>>

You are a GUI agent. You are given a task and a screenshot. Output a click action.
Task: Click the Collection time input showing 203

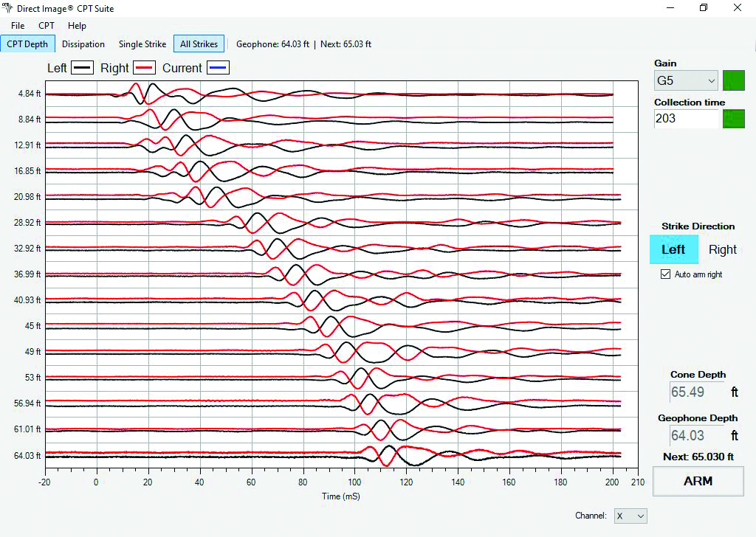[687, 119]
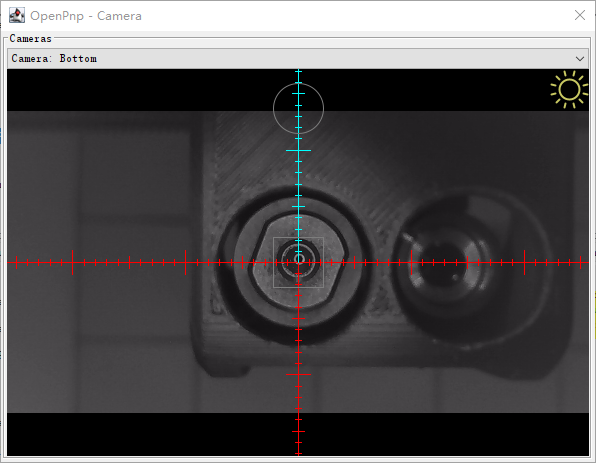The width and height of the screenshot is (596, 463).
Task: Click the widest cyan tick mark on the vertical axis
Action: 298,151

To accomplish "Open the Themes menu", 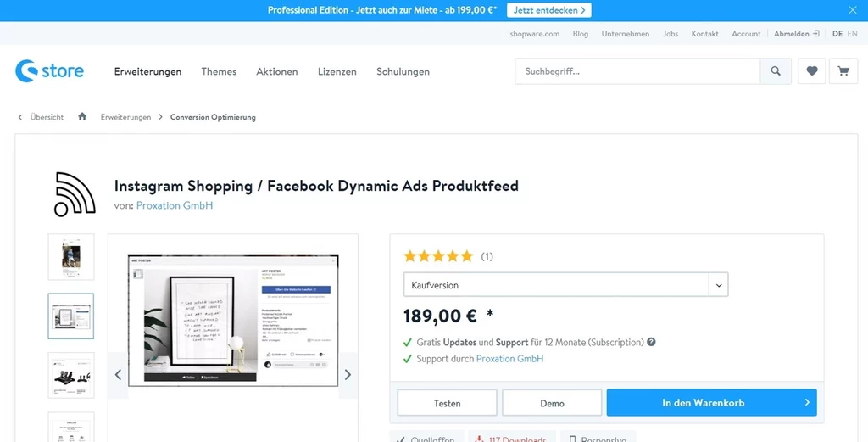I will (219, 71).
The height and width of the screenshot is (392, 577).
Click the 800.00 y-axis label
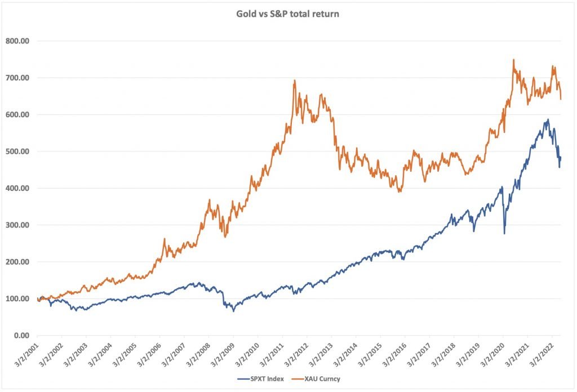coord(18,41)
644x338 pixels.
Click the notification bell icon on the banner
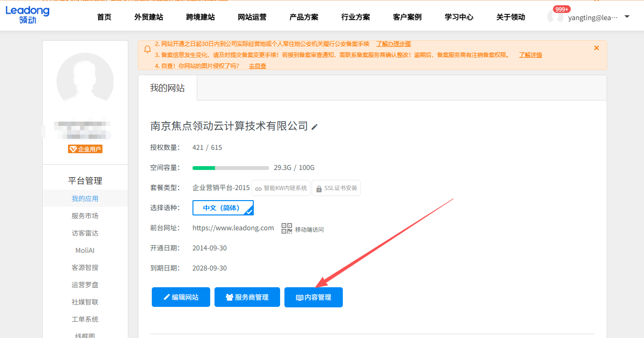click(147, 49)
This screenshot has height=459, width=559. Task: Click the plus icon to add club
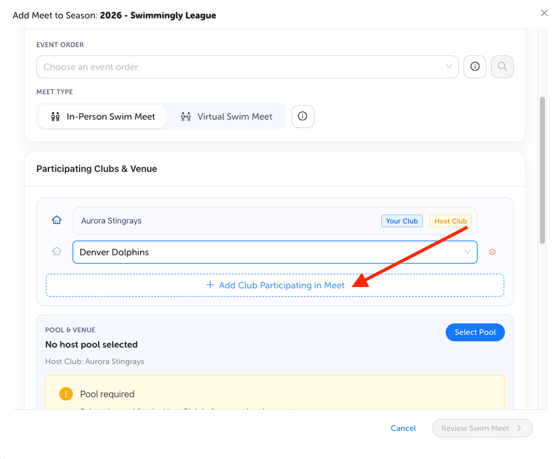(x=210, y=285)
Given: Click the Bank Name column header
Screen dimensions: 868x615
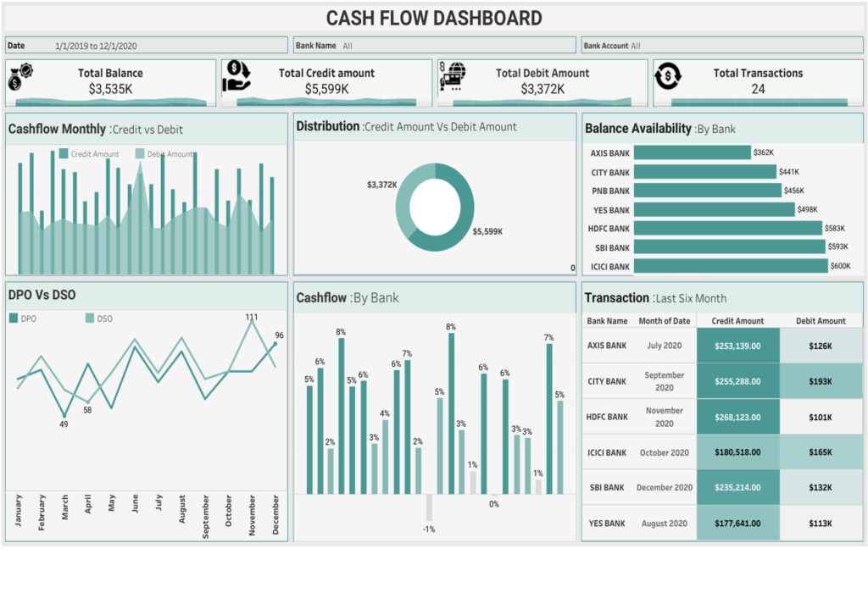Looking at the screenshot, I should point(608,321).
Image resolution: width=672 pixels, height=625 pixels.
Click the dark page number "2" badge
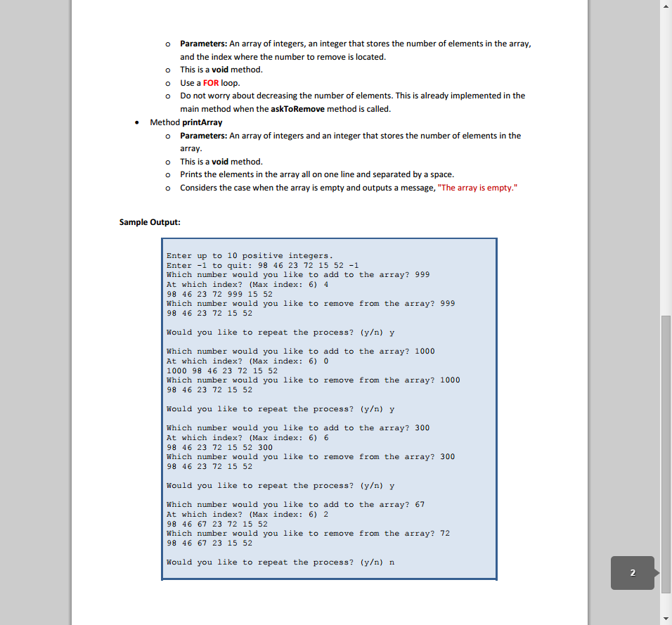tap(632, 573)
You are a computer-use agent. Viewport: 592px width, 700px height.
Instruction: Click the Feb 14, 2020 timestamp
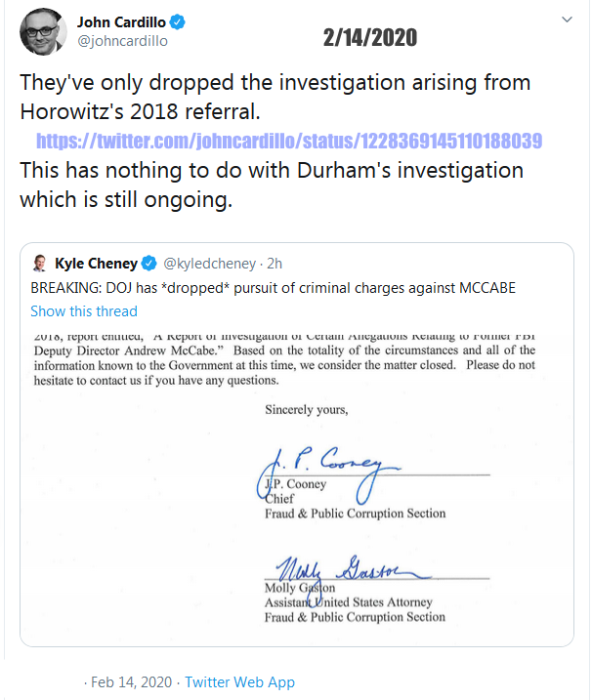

<<

• _EXERCISE INSTRUCTIONS_: Transcribe nothing but the lines from the one containing "Screen dimensions: 868x615" through the final line of the records, exactly as written and without pictures.

• _TASK ANSWER_:
Screen dimensions: 868x615
Looking at the screenshot, I should point(608,321).
Image resolution: width=672 pixels, height=625 pixels.
Click the dark page number "2" badge
tap(632, 573)
You are a computer-use agent. Viewport: 592px width, 700px height.
Instruction: Click the Feb 14, 2020 timestamp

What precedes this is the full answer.